> 任务目标 1
从条目中摘出所有含有字符串“agent”的行，逐行照抄，大小写须完全一致。

> 阅读材料
#####
【字典树】杭电1671 : Phone List



Phone List

Time Limit: 3000/1000 MS (Java/Others)    Memory Limit: 32768/32768 K (Java/Others)
Total Submission(s): 5747    Accepted Submission(s): 1973


Problem Description
Given a list of phone numbers, determine if it is consistent in the sense that no number is the prefix of another. Let’s say the phone catalogue listed these numbers:
1. Emergency 911
2. Alice 97 625 999
3. Bob 91 12 54 26
In this case, it’s not possible to call Bob, because the central would direct your call to the emergency line as soon as you had dialled the first three digits of Bob’s phone number. So this list would not be consistent.
 

Input
The first line of input gives a single integer, 1 <= t <= 40, the number of test cases. Each test case starts with n, the number of phone numbers, on a separate line, 1 <= n <= 10000. Then follows n lines with one unique phone number on each line. A phone number is a sequence of at most ten digits.
#####
项目位置条目:

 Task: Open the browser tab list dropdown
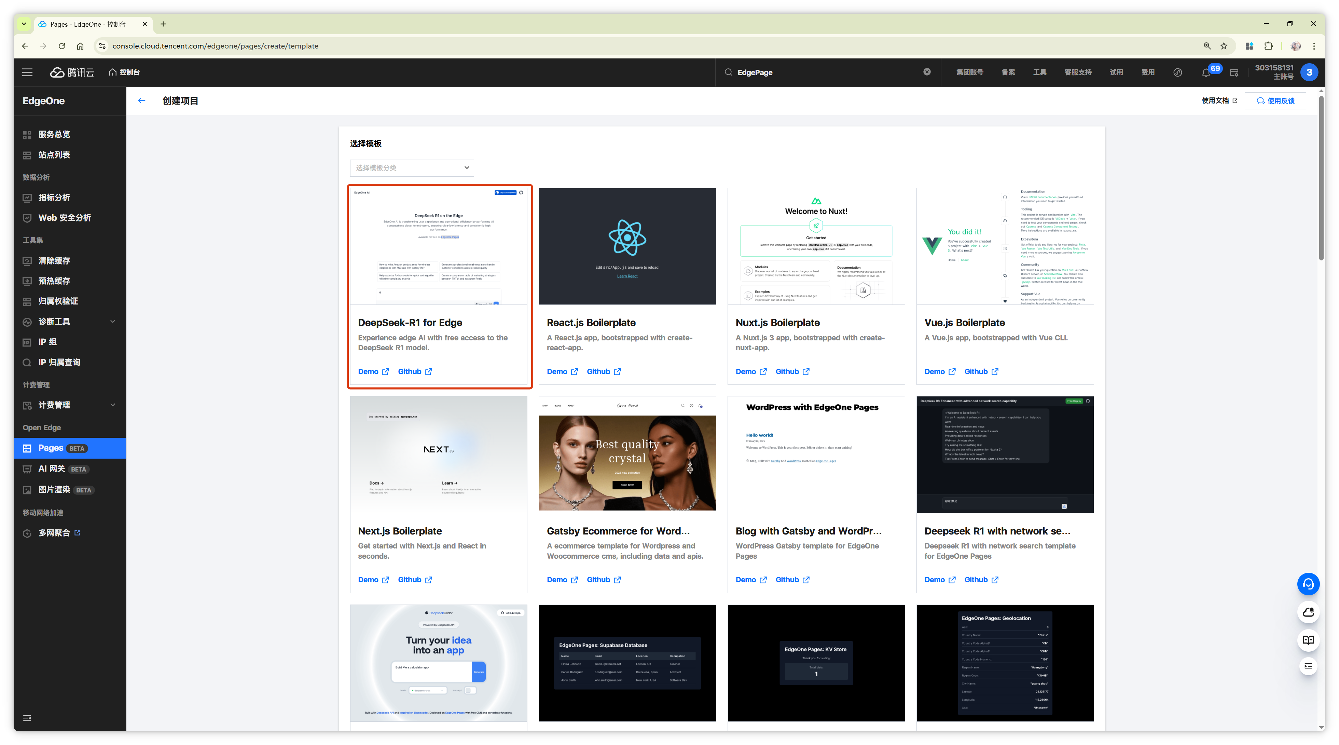24,24
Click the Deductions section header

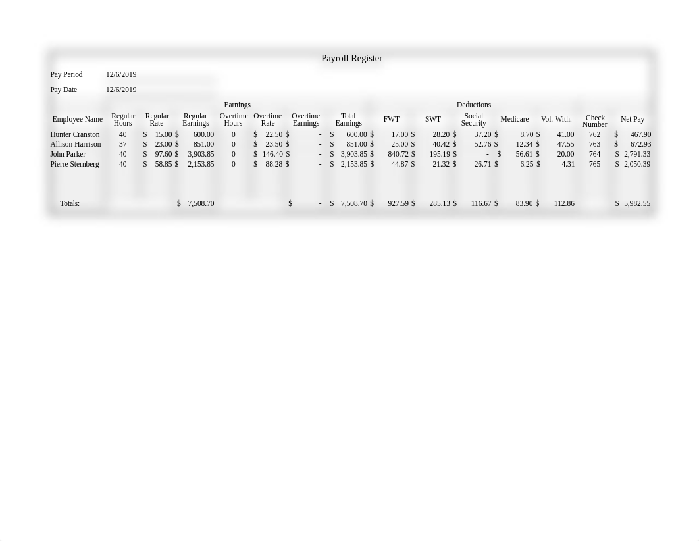pyautogui.click(x=473, y=105)

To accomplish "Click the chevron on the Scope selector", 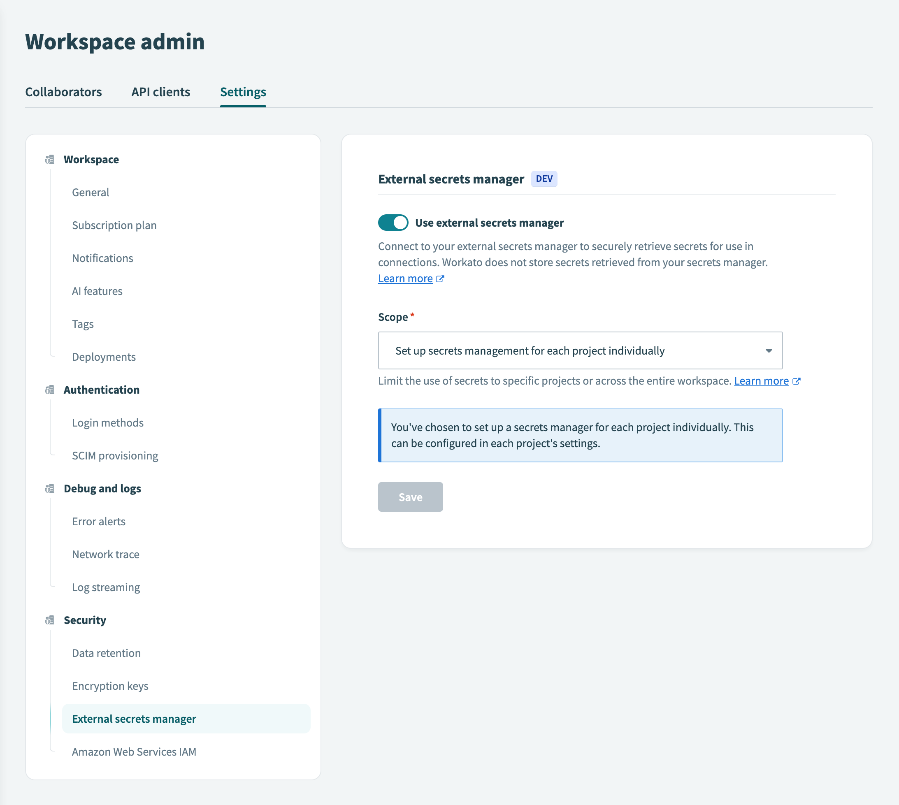I will [x=769, y=350].
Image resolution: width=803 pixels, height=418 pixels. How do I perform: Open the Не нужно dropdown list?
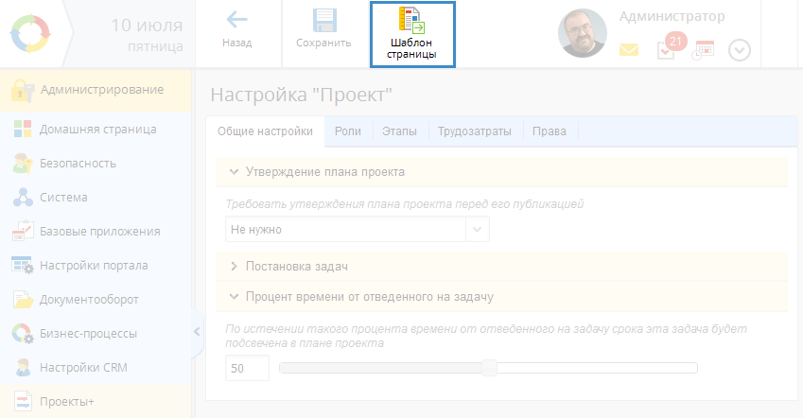(x=358, y=230)
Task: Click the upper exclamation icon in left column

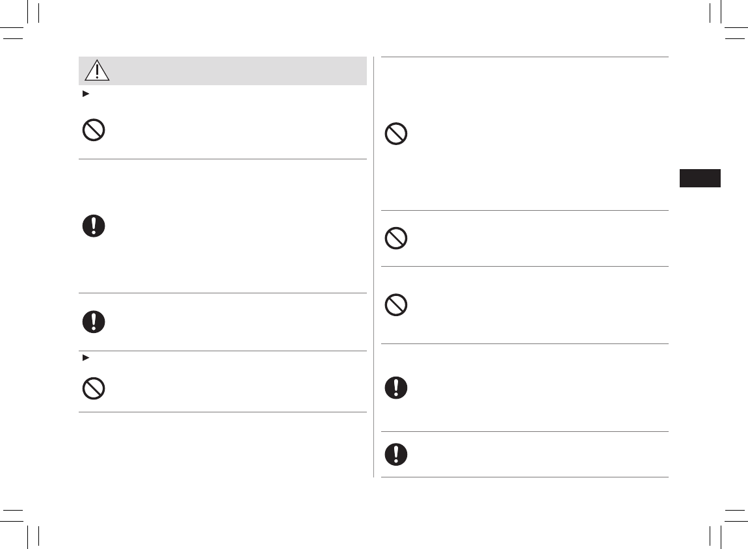Action: [x=94, y=226]
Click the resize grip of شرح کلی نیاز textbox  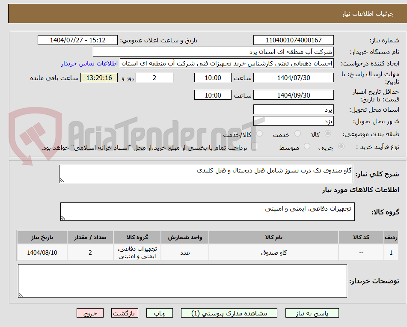[63, 180]
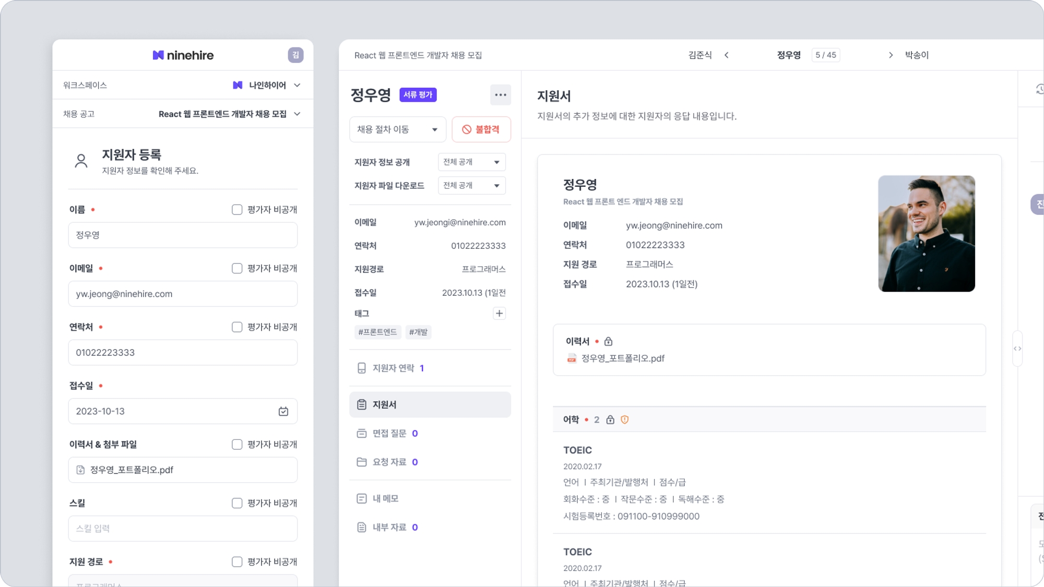
Task: Select the 면접 질문 menu item
Action: [x=389, y=434]
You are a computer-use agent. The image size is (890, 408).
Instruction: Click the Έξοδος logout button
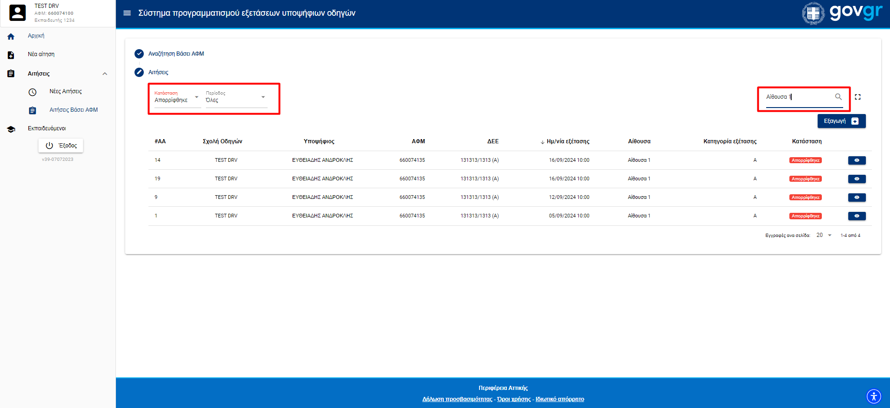pyautogui.click(x=61, y=146)
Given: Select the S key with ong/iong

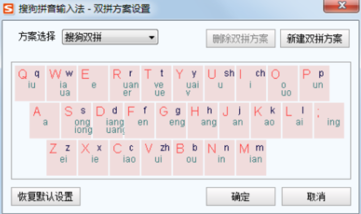Looking at the screenshot, I should tap(77, 120).
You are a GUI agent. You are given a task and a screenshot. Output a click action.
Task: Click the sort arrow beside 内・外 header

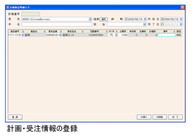pos(116,31)
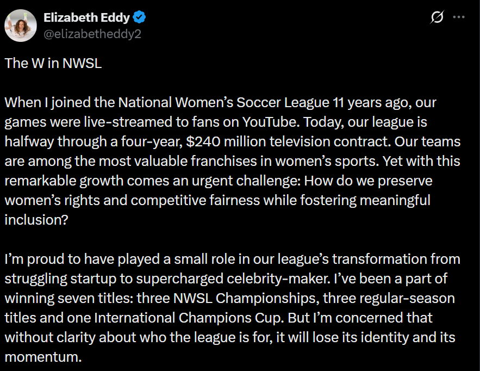The width and height of the screenshot is (480, 371).
Task: Click the display name Elizabeth Eddy
Action: (x=86, y=17)
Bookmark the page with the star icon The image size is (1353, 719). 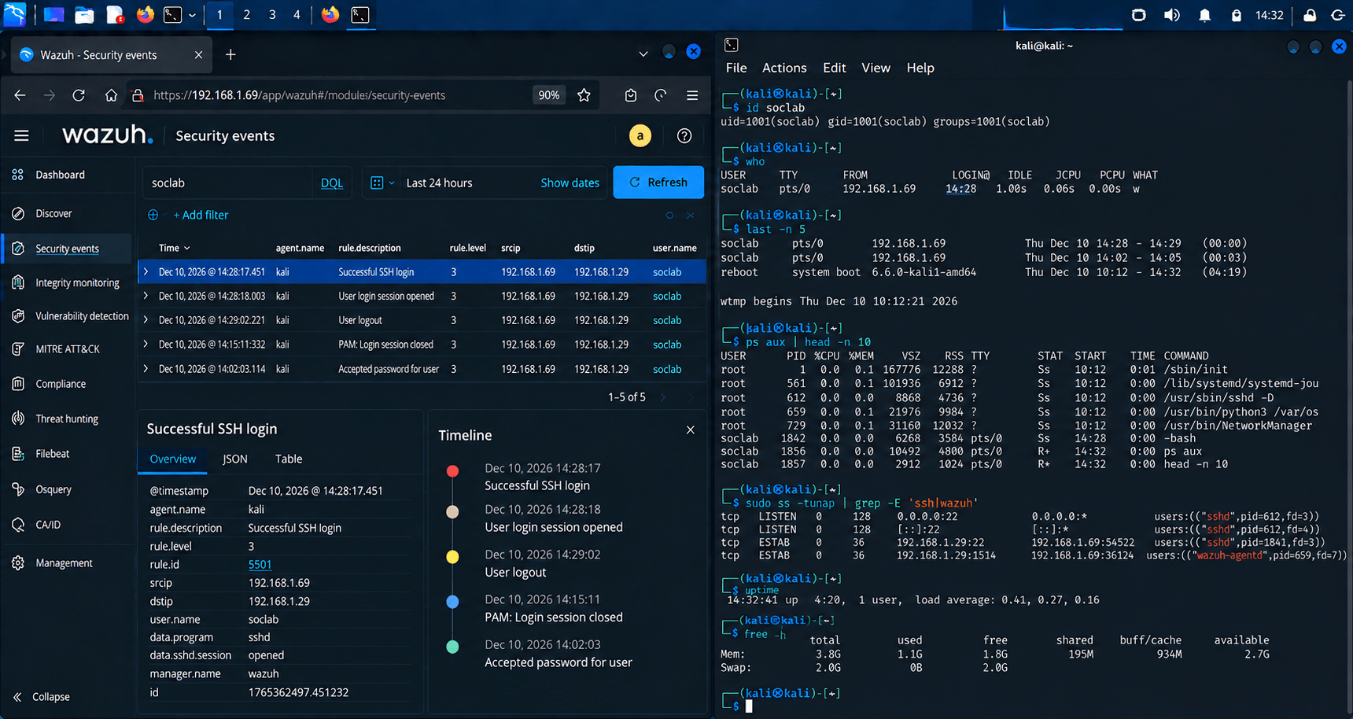(584, 95)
#####
> 任务目标 2
请续写关于电话号码列表的这道题目，从文中最后一句之后接着写。

> 作答 1
You are a computer-use agent. The image size is (890, 408).
You are a GUI agent. You are given a task and a screenshot. Output a click action.

> 作答 2
Output
For each test case, output “YES” if the list is consistent, or “NO” otherwise.
 

Sample Input
   
   
   
   
2 3 911 97625999 91125426 5 113 12340 123440 12345 98346
 

Sample Output
   
   
   
   
NO YES
#include <stdio.h>

typedef struct NODE
{
    int flag; /* 标记是否是最后一个字母 */
    struct NODE *pNext[10];
}NODE,*PNODE;

NODE node[100100];
int ix_node = 0;

PNODE CreateNode()
{
    PNODE p = &node[ix_node++];
    int i;
    p->flag = 0; /* 不是最后一个字母 */

    for(i = 0 ; i < 10 ; ++i)
        p->pNext[i] = NULL;

    return p;
}

int Insert(PNODE *pRoot,char *s)
{
    PNODE p = *pRoot;
    int i,k;

    if(!p)
        p = *pRoot = CreateNode();

    i = 0;
    while(s[i])
    {
        k = s[i] - '0';

        if(s[i + 1]) /* 如果不是最后一个数字 */
        {
            if(!p->pNext[k])
            {
                p->pNext[k] = CreateNode();
            }
            else
            {
                if(1 == p->pNext[k]->flag) /* 有前缀了 */
                    return 0;
            }
        }
        else /* 当前数字已经是最后一个数了 */
        {
            if(p->pNext[k] != NULL) /* 当前串是前缀 */
                return 0;

            if(!p->pNext[k])
            {
                p->pNext[k] = CreateNode();
                p->pNext[k]->flag = 1; /* 设标记为1 */
            }
            else
            {
                if(1 == p->pNext[k]->flag) /* 有前缀了 */
                    return 0;
            }
        }

        p = p->pNext[k];
        ++i;
    }

    return 1;
}

void Delete(PNODE *pRoot)
{
    int i,j;
    for(i = 0 ; i < ix_node ; ++i)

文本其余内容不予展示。